## Teks
════════

Menyoal Revitalisasi Pelabuhan Ikan

Oleh :
Oki Lukito
Ketum Forum Masyarakat Kelautan, Maritim, Perikanan. Ketua HNSI Kota Probolinggo

Janji Gubernur Jawa Timur, Khofifah Indarparawansa membangun docking atau galangan kapal nelayan di pelabuhan Puger Jember patut diapresiasi. Selama ini kapal nelayan yang mayoritas bahan bakunya kayu itu kesulitan melakukan perbaikan di bagian bawah atau lunas kapal.

Perbaikan dilakukan di tepi pantai yang hasilnya tidak maksimal, kapal rentan bocor dan tenggelam ketika beroperasi. Selain tempat perbaikan kapal, nelayan sangat membutuhkan difungsikannya Tempat Pelelangan Ikan (TPI) jantungnya nelayan serta ketersediaan solar.

TPI sebagai sarana untuk perbaikan tingkat kesejahtreaan nelayan jika dicermati selama ini mayoritas tidak berfungsi, hanya sebagai tempat penimbangan ikan. Selain itu kebutuhan urgen nelayan yang perlu diprioritaskan lainnya adalah ketersediaan solar nelayan di SPDN yang sering tersendat dan menghambat produktivitas nelayan. Satu satunya TPI yang rutin melakukan lelang hanya di Pelabuhan Perikanan Pondokdadap, Kabupaten Malang. Di Pelabuhan Tamperan Pacitan dan Pancer Banyuwangi TPI tidak berfungsi kendati kedua pelabuhan tersebut sangat potensi karena penghasil ikan tuna.

════════

## Entri yang Disediakan
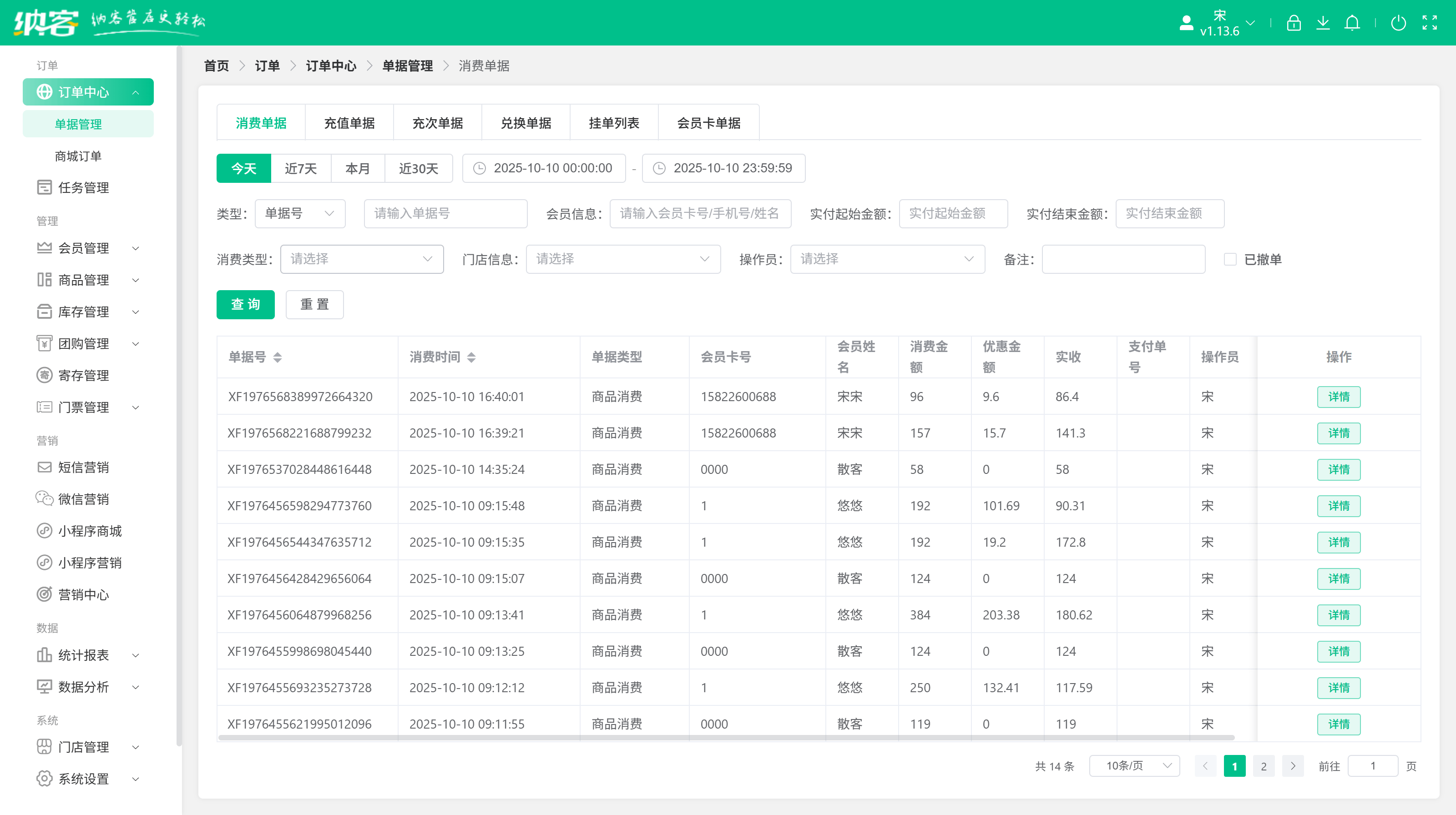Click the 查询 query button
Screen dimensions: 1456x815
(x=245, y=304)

════════

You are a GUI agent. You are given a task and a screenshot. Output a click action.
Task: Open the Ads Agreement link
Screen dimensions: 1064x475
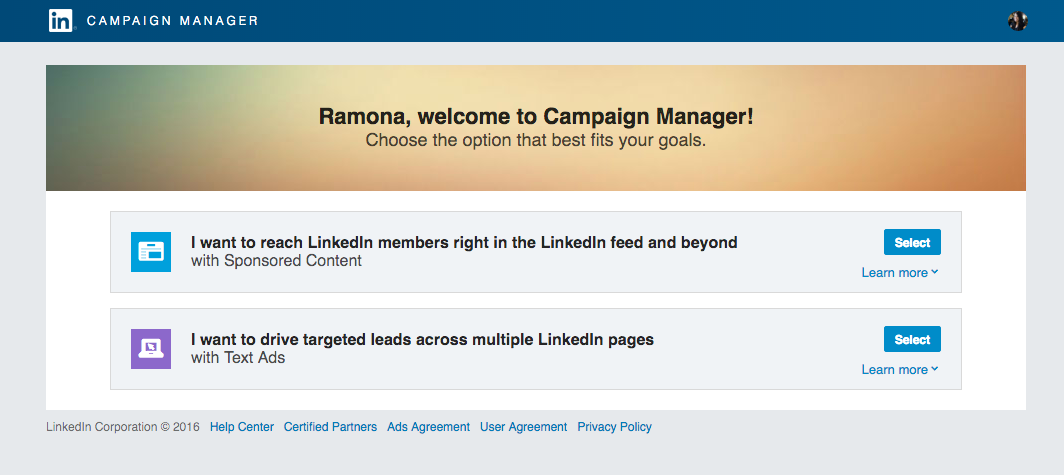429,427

════════

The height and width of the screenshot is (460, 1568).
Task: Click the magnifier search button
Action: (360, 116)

════════

## Daftar Tugas
A – Tolong ubah baris-baris entri, mulai dari baris yang memuat "Click the 查询 query button" sampai baris yang memuat "(x=245, y=304)", menjadi tabel Markdown dengan kolom No untuk nomor urut dan Isi untuk baris tersebut. Lewati baris kosong dan jangan sertakan gambar.
B – Lanjutkan teks tentang revitalisasi pelabuhan ikan dari bagian terakhirnya.
Teks dan entri di atas tidak saling berkaitan.

## Hasil Tugas
A –
| No | Isi |
|---|---|
| 1 | Click the 查询 query button |
| 2 | Screen dimensions: 1456x815 |
| 3 | (x=245, y=304) |

B –
Berkekuatan anggaran sekitar Rp 200 miliar, Dinas Kelautan dan Perikanan (DKP) Provinsi Jawa Timur mencanangkan empat program prioritas pada tahun 2022. Selain revitalisasi pelabuhan, pemulihan sumber daya ikan, pemberian hibah alat tangkap, penguatan produksi budidaya laut serta peningkatan daya saing produk hasil olahan UMKM. Menarik untuk dikritisi adalah revitalisasi pelabuhan ikan. Bagaimanapun revitalisasi pelabuhan akan selalu mengundang perhatian karena tidak akan lepas dari proyek pembangunan infrastruktur.

Revitalisasi pelabuhan perikanan identik dengan pembangunan pelabuhan yang setiap tahun selalu dianggarkan DKP Jawa Timur. Bahkan ada yang multi years walaupun pelabuhan tersebut idle capacity. Contoh pelabuhan Paiton, Kabupaten Probolinggo yang jumlah kapalnya tidak lebih dari 50 unit dan lokasinuya berdekatan dengan Pelabuhan Mayangan Kota Probolinggo. Kedua pelabuhan ini berada di Selat Madura yang sudah overfishing.

Sementara Pelabuhan Muncar Banyuwangi mati suri sejak menghilangnya ikan lemuru lebih dari sepuluh tahun lamanya. Hasil tangkapan nelayan relatif kecil dan diperjual belikan di pinggir dermaga karena TPI tidak berfungsi dan berubah fungsi menjadi gudang darurat. Pelabuhan Bawean Gresik mempunyai dermaga sekitar 500 meter dan memiliki kantor dan ruang pertemuan megah akan tetapi tidak punya TPI. Sementara di Jember selain Puger konon akan dibangun lagi pelabuhan ikan baru di sekitar lokasi wisata bahari Watu Ulo. Demikian pula di Tulungagung walaupun sudah ada Pelabuhan Popoh yang pembangunannya tidak tuntas, tahun depan direncakan dibangun lagi pelabuhan Sine di Kecamatan Kalidawir.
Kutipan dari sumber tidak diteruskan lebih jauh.